Computation Tree Logic Guided Program Repair
Yu Liu, Yahui Song, Martin Mirchev, Abhik Roychoudhury
TL;DR
This work presents CTLexpert, a Datalog-based framework for automatically repairing infinite-state programs to satisfy Computation Tree Logic (CTL) specifications, addressing the limitations of test-based repair by considering all counterexamples symbolically. It extends Symbolic Execution of Datalog (SEDL) to support stratified negation and introduces a novel loop summarization using guarded omega-regular expressions to handle both terminating and non-terminating behaviours, enabling precise CTL analysis.

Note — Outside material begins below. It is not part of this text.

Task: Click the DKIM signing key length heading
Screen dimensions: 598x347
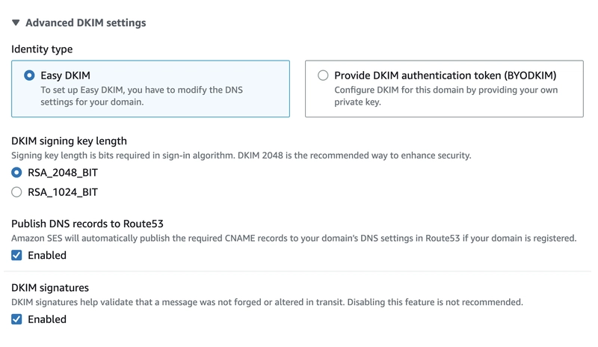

The approach translates CTL properties into stratified Datalog and converts CFGs into guarded omega-REs, which are then encoded as Datalog programs whose results are checked with SEDL; when properties fail, patches are derived by solving symbolic constraints and mapped back to source-level edits. Empirical results show CTLexpert achieves higher verification accuracy than baselines and can repair all detected CTL violations in tested benchmarks, offering a practical, scalable solution for CTL-guided program repair with robust loop handling. The work advances the state of the art by combining CTL-aware Datalog repair, loop summarization, and ASP-assisted negation, providing a path toward reliable automatic repair for complex software systems.
Abstract
Temporal logics like Computation Tree Logic (CTL) have been widely used as expressive formalisms to capture rich behavioral specifications. CTL can express properties such as reachability, termination, invariants and responsiveness, which are difficult to test. This paper suggests a mechanism for the automated repair of infinite-state programs guided by CTL properties. Our produced patches avoid the overfitting issue that occurs in test-suite-guided repair, where the repaired code may not pass tests outside the given test suite. To realize this vision, we propose a repair framework based on Datalog, a widely used domain-specific language for program analysis, which readily supports nested fixed-point semantics of CTL via stratified negation. Specifically, our framework encodes the program and CTL properties into Datalog facts and rules and performs the repair by modifying the facts to pass the analysis rules. Previous research proposed a generic repair mechanism for Datalog-based analysis in the form of Symbolic Execution of Datalog (SEDL). However, SEDL only supports positive Datalog, which is insufficient for expressing CTL properties. Thus, we extended SEDL to make it applicable to stratified Datalog. Moreover, liveness property violations involve infinite computations, which we handle via a novel loop summarization. Our approach achieves analysis accuracy of 56.6% on a small-scale benchmark and 88.5% on a real-world benchmark, outperforming the best baseline performances of 27.7% and 76.9%. Our approach repairs all detected bugs, which is not achieved by existing tools.